─── Input data
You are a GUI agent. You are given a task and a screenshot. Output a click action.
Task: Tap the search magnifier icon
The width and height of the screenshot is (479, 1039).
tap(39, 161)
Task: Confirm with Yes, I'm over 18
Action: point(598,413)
──────
Keep only the lines from the one containing "Task: Tap the search magnifier icon" to the end of the entries, and repeat them exactly.

* **Result**
Task: Tap the search magnifier icon
The width and height of the screenshot is (479, 1039).
tap(39, 161)
Task: Confirm with Yes, I'm over 18
Action: point(598,413)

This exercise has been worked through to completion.